Please copy every line from the records below that contains the string "dropdown".

_Supplied information_
※

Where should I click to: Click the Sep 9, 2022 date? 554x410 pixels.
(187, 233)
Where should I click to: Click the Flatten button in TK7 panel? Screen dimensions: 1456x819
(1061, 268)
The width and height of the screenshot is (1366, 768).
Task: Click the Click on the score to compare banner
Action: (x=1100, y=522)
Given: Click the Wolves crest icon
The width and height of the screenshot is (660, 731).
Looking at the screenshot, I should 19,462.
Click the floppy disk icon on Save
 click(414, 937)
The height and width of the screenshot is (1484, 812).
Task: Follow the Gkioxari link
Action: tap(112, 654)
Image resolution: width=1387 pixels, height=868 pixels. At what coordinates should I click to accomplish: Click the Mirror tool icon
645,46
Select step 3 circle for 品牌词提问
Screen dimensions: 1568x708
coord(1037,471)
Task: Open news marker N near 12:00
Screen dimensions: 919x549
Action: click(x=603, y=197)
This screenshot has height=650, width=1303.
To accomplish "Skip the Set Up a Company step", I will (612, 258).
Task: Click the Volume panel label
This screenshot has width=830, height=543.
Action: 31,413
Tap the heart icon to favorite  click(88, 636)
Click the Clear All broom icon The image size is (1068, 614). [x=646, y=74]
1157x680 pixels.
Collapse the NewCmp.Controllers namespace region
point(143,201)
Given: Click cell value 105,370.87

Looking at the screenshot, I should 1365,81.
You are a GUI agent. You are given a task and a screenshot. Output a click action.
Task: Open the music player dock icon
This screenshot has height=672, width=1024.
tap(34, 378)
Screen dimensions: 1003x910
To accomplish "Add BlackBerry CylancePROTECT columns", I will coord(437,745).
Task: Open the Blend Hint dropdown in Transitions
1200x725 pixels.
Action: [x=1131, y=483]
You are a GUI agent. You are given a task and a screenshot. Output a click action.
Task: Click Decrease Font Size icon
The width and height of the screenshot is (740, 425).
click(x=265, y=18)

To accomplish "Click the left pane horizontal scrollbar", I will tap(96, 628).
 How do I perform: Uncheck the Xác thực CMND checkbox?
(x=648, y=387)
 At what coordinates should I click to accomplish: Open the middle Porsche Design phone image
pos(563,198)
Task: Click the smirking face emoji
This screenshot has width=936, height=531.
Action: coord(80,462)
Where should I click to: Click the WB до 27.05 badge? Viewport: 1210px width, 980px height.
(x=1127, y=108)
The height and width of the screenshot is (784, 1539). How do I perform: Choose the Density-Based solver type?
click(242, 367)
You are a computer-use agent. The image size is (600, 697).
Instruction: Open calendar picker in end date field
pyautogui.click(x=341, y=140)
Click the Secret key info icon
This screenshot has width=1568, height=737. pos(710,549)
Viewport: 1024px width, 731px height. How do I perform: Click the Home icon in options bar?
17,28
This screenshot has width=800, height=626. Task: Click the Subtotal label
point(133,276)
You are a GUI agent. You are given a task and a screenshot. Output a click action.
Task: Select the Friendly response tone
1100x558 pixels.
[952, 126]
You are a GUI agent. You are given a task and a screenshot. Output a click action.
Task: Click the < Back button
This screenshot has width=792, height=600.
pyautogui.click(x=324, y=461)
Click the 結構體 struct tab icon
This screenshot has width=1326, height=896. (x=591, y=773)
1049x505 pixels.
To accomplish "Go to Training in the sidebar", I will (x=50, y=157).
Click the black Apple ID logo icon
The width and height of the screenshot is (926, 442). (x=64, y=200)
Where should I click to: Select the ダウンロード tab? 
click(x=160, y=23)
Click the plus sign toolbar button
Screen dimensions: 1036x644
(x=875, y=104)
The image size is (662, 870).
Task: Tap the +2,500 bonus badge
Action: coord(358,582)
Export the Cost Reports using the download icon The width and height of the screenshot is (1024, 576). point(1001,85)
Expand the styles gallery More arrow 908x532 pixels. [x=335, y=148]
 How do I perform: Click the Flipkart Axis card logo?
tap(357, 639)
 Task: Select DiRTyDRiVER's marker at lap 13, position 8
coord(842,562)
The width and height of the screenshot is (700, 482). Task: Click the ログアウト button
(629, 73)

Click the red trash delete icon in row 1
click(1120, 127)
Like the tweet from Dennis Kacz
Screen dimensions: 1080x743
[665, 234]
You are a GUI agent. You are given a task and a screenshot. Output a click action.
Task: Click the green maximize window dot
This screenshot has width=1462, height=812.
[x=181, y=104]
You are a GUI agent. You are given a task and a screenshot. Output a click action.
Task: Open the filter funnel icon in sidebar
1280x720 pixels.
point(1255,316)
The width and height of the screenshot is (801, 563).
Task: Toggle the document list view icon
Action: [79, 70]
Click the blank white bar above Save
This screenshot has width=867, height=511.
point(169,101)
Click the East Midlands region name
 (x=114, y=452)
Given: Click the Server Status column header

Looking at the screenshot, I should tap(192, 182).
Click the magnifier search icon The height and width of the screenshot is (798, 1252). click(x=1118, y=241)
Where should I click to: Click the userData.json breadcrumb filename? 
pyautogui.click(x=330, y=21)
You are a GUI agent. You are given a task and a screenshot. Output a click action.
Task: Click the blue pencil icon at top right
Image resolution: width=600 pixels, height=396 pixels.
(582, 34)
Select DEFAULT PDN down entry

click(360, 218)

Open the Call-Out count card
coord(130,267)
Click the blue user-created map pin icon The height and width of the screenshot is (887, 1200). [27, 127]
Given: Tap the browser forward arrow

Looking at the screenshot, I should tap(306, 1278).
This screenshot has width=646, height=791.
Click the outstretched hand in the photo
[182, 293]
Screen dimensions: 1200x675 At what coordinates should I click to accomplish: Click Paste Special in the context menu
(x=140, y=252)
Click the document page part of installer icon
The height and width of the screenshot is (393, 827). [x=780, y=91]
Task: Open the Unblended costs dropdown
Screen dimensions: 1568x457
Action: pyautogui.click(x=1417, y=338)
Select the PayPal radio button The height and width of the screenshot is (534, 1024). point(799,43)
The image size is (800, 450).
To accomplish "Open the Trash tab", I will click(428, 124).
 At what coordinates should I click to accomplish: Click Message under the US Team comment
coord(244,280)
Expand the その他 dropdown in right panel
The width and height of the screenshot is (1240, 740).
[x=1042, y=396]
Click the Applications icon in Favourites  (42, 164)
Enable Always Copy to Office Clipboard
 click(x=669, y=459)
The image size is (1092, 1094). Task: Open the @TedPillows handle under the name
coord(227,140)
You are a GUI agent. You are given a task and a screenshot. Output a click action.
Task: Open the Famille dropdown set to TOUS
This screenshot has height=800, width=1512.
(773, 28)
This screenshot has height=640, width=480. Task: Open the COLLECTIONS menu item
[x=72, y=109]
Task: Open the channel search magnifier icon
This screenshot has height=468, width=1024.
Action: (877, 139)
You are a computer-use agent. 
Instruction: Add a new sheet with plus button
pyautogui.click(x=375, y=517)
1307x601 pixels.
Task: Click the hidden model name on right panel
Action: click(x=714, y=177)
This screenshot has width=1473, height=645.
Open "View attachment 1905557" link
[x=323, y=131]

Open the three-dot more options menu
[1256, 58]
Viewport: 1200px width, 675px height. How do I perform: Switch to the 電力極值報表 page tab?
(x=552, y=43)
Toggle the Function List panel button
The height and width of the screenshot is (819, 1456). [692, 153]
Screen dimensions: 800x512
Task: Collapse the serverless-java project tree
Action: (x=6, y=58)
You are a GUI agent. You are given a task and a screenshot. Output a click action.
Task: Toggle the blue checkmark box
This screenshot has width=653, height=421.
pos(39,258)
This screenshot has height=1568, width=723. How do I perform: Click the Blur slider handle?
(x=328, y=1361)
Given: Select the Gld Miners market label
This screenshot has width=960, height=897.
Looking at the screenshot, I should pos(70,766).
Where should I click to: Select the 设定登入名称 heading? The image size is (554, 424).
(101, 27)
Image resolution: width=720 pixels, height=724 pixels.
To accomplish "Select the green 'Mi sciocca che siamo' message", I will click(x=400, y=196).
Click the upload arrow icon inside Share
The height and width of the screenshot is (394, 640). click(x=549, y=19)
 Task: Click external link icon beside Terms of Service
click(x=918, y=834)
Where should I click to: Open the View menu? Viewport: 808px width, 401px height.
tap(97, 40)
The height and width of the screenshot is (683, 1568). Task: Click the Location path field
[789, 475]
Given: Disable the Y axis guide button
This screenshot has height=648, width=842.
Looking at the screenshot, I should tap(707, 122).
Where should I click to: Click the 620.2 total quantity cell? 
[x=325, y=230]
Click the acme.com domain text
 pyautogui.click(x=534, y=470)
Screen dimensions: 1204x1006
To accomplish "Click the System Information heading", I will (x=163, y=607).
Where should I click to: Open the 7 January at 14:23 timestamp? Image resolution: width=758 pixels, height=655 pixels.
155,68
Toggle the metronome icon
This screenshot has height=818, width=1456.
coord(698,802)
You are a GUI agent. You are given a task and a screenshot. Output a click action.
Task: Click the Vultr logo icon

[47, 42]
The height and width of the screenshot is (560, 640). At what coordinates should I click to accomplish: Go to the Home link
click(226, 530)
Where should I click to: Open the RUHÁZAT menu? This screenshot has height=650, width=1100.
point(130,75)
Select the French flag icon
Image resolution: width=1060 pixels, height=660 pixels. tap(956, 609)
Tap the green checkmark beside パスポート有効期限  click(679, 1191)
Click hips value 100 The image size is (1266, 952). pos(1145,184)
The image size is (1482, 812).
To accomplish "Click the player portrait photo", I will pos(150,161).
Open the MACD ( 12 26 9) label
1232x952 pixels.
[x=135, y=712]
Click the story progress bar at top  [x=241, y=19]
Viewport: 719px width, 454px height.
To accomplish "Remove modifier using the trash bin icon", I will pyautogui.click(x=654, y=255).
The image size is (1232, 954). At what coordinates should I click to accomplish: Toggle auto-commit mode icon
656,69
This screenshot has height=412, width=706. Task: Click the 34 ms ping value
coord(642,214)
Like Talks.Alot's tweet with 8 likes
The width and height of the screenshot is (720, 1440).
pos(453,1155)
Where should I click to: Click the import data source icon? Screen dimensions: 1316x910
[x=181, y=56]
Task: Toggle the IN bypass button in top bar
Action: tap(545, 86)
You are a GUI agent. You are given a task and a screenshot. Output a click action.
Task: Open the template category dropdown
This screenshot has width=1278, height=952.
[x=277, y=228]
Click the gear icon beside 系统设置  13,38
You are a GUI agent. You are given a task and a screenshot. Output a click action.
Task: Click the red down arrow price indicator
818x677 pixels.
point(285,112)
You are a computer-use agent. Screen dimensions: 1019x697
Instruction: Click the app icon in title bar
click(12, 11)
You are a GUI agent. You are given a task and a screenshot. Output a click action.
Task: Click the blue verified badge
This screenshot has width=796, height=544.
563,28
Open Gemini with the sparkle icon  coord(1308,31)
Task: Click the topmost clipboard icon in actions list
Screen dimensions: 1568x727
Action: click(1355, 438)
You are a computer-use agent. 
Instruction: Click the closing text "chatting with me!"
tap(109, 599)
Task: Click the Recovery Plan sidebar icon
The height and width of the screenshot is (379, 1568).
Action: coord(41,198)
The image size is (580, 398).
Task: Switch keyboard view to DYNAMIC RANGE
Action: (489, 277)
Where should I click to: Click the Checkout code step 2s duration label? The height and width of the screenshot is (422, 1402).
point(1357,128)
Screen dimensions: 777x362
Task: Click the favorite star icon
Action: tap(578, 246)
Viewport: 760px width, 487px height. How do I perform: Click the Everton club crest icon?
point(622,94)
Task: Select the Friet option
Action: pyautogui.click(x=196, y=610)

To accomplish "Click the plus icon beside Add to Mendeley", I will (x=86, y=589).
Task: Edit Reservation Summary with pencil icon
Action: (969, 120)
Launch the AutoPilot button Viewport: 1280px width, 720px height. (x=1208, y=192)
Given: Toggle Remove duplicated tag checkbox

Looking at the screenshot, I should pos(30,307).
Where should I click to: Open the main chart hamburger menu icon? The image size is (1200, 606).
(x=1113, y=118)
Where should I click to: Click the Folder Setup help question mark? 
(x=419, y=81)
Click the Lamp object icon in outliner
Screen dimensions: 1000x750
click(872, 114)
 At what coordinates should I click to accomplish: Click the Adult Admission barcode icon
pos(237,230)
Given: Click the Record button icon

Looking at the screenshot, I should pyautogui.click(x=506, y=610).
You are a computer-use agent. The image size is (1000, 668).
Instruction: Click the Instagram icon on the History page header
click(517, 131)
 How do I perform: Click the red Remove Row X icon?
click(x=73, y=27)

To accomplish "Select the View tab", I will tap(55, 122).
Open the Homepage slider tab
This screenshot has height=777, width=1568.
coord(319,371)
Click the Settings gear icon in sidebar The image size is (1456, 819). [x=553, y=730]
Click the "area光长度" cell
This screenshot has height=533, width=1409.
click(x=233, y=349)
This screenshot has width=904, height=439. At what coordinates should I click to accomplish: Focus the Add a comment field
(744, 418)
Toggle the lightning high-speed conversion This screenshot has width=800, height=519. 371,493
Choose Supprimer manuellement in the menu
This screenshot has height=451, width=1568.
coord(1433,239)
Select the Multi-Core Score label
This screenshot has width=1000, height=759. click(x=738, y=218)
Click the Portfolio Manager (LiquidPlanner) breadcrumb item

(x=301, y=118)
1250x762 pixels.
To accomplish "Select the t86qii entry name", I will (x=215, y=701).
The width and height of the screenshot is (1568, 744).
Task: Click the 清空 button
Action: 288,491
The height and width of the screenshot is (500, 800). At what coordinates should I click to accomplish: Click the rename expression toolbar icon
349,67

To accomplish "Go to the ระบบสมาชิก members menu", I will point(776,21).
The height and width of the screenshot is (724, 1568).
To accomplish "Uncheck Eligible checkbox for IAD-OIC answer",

※

_Task solution_
Task: Open the Blend Hint dropdown in Transitions
Task: Open the Unblended costs dropdown
Expand the その他 dropdown in right panel
Task: Open the Famille dropdown set to TOUS
Task: Open the template category dropdown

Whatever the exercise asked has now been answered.